(540f) Molecular Insight Into the Inhibition Effect of (-)-Epigallocatechin-3-Gallate On the Conformational Transition of Amyloid Peptide 42
AIChE Annual Meeting
Molecular Modeling of Biophysical Processes I - Molecular Binding and Protein Structure and Dynamics
Wednesday, October 19, 2011 - 2:15pm to 2:35pm
Alzheimer’s disease is the most fatal neurodegenerative disorder which is caused by the disfolding and aggregation of amyloid-β peptides. Much experimental evidence indicates that (-)-epigallocatechin-3-gallate (EGCG) inhibits the fibrillogenesis of amyloid-β peptide 42 (Aβ42) and alleviates its associated cytotoxicity. However, a detailed knowledge of the molecular mechanism of the inhibition effect of EGCG on the conformational transition of Aβ42 remains unclear due to the limitations of current experimental techniques.
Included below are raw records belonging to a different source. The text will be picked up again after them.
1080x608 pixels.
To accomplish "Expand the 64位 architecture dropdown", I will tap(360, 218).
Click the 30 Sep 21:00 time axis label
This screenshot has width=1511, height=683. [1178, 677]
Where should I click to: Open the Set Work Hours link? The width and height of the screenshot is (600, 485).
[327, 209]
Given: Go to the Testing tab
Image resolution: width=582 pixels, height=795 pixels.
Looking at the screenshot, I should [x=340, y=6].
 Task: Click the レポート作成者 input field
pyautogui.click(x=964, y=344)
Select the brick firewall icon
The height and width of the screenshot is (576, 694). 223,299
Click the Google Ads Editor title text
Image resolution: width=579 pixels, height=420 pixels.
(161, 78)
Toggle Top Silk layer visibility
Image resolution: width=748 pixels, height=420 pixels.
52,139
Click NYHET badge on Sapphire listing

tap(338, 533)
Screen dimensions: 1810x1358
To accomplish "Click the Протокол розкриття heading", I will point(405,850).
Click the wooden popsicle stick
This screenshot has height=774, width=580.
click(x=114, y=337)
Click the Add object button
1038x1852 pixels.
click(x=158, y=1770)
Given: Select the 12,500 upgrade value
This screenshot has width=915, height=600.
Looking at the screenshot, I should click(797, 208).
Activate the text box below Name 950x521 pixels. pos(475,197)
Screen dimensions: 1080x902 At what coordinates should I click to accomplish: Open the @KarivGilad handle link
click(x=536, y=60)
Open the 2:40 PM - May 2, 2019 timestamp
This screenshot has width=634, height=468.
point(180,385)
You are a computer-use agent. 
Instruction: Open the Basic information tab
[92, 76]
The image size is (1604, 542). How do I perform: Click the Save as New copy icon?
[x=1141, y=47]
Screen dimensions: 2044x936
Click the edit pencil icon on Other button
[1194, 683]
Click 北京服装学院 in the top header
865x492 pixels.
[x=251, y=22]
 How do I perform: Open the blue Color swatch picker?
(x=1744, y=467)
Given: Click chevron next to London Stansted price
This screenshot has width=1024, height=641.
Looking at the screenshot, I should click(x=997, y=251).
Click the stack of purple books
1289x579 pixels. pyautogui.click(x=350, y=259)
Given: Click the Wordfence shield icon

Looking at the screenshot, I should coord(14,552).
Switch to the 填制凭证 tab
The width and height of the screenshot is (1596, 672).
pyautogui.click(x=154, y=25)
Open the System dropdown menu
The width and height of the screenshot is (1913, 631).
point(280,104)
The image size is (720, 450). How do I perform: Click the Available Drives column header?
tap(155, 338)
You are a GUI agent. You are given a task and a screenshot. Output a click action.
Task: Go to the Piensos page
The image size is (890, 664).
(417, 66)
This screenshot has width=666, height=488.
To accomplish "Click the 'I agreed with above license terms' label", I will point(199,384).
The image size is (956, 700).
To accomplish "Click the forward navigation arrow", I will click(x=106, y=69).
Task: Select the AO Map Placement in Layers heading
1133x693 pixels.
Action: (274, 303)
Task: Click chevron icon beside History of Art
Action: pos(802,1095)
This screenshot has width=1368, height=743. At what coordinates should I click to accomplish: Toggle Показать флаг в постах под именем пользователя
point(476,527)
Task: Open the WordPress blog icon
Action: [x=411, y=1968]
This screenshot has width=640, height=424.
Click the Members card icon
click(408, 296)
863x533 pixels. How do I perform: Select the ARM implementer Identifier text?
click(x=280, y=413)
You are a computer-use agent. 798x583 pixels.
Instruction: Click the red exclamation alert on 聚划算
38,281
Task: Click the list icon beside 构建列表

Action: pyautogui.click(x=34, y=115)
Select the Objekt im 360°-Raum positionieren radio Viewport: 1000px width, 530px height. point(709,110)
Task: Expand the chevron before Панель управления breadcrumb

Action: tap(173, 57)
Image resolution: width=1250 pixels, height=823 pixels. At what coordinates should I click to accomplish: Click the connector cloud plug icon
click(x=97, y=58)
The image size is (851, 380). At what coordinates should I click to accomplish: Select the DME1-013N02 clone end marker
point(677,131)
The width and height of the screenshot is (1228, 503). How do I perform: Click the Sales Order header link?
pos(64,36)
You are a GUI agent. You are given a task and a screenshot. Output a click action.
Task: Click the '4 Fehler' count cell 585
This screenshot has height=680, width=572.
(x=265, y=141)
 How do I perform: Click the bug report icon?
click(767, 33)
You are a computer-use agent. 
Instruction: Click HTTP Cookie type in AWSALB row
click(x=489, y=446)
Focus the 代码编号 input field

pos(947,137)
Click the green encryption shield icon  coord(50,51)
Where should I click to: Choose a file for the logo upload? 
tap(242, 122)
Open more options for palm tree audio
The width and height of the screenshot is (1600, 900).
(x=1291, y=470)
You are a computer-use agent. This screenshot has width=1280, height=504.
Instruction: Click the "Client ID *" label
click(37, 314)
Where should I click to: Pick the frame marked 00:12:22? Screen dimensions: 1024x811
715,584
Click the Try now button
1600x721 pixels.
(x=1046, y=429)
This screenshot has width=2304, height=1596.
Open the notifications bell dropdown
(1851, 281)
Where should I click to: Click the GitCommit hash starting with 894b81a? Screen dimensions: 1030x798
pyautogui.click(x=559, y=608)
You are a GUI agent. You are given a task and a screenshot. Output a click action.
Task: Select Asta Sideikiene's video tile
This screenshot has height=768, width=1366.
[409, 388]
In this work, molecular dynamics simulations and molecular mechanics-Poisson-Boltzmann surface area (MM-PBSA) analysis were coupled to address the issue. It is found that the preferential interaction of EGCG is the origin of its inhibition effects. Namely, EGCG molecules expel the water from the surface of Aβ42, cluster with each other and interact directly with the peptide. The results of free energy decomposition calculated by MM-PBSA indicate that nonpolar interactions contribute more than 70% to the binding free energy of the EGCG-Aβ42 complex, while polar interactions (i.e., hydrogen bonding) play a minor role. It is identified that there are 12 important residues of Aβ42 that strongly interact with EGCG (i.e., Phe4, Arg5, Phe19, Phe20, Glu22, Val24, Gly29, Leu34-Gly37, and Ile41). Furthermore, it is observed that nonpolar interactions are provided by the side chains of hydrophobic residues (Phe, Met and Ile), while polar interactions are mainly formed by some of the main chains of Aβ42, of which the main chains of Gly29 and Gly37 contributes greatly. The work shed light at the atomic level on the inhibition effect of EGCG on the conformational transition of Aβ42, and the findings are considered critical for the design of small-molecule inhibitors of aggregation with therapeutic potential in Alzheimer’s disease.